■ **EXERCISE**
Output the entries below so that they read exactly as they do now.
··· DATASET EXTRACT
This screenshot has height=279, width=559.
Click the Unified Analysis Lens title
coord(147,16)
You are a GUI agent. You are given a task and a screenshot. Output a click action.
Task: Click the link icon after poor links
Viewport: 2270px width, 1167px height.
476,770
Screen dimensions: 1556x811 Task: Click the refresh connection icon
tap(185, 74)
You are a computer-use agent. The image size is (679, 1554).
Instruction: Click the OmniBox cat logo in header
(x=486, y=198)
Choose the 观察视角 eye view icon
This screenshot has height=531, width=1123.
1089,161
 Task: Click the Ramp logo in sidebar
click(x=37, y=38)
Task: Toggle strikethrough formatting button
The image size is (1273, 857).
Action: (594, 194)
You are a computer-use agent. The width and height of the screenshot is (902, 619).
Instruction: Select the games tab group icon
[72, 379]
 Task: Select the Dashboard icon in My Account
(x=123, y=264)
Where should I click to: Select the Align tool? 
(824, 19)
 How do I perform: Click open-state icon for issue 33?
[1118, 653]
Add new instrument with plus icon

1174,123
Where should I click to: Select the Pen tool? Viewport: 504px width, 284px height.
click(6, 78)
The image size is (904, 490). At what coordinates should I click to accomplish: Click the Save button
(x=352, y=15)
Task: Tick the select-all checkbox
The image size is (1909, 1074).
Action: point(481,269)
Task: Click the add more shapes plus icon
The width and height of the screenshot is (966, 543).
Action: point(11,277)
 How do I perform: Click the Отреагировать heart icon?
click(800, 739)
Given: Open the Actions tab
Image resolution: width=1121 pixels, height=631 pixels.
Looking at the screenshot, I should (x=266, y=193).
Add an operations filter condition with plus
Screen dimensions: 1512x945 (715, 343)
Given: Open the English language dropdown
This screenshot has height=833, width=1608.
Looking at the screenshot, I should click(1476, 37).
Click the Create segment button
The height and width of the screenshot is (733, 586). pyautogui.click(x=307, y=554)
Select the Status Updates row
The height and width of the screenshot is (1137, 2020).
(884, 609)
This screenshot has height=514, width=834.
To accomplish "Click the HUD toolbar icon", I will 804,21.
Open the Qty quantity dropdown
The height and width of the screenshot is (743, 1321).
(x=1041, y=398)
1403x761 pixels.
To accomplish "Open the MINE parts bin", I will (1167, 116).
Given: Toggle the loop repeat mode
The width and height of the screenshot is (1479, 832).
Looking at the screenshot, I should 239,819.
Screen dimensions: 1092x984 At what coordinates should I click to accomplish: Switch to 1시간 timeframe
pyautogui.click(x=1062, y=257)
······
■ **SOLUTION FOR THIS EXERCISE**
This screenshot has height=279, width=559.
Click the Unified Analysis Lens title
coord(147,16)
You are a GUI agent. You are given a task and a screenshot. Output a click action.
Task: Click the link icon after poor links
Viewport: 2270px width, 1167px height.
476,770
Screen dimensions: 1556x811 Task: Click the refresh connection icon
tap(185, 74)
You are a computer-use agent. The image size is (679, 1554).
Instruction: Click the OmniBox cat logo in header
(x=486, y=198)
Choose the 观察视角 eye view icon
This screenshot has height=531, width=1123.
1089,161
 Task: Click the Ramp logo in sidebar
click(x=37, y=38)
Task: Toggle strikethrough formatting button
The image size is (1273, 857).
Action: (594, 194)
You are a computer-use agent. The width and height of the screenshot is (902, 619).
Instruction: Select the games tab group icon
[72, 379]
 Task: Select the Dashboard icon in My Account
(x=123, y=264)
Where should I click to: Select the Align tool? 
(824, 19)
 How do I perform: Click open-state icon for issue 33?
[1118, 653]
Add new instrument with plus icon

1174,123
Where should I click to: Select the Pen tool? Viewport: 504px width, 284px height.
click(6, 78)
The image size is (904, 490). At what coordinates should I click to accomplish: Click the Save button
(x=352, y=15)
Task: Tick the select-all checkbox
The image size is (1909, 1074).
Action: point(481,269)
Task: Click the add more shapes plus icon
The width and height of the screenshot is (966, 543).
Action: point(11,277)
 How do I perform: Click the Отреагировать heart icon?
click(800, 739)
Given: Open the Actions tab
Image resolution: width=1121 pixels, height=631 pixels.
Looking at the screenshot, I should (x=266, y=193).
Add an operations filter condition with plus
Screen dimensions: 1512x945 (715, 343)
Given: Open the English language dropdown
This screenshot has height=833, width=1608.
Looking at the screenshot, I should click(1476, 37).
Click the Create segment button
The height and width of the screenshot is (733, 586). pyautogui.click(x=307, y=554)
Select the Status Updates row
The height and width of the screenshot is (1137, 2020).
(884, 609)
This screenshot has height=514, width=834.
To accomplish "Click the HUD toolbar icon", I will 804,21.
Open the Qty quantity dropdown
The height and width of the screenshot is (743, 1321).
(x=1041, y=398)
1403x761 pixels.
To accomplish "Open the MINE parts bin", I will (1167, 116).
Given: Toggle the loop repeat mode
The width and height of the screenshot is (1479, 832).
Looking at the screenshot, I should 239,819.
Screen dimensions: 1092x984 At what coordinates should I click to accomplish: Switch to 1시간 timeframe
pyautogui.click(x=1062, y=257)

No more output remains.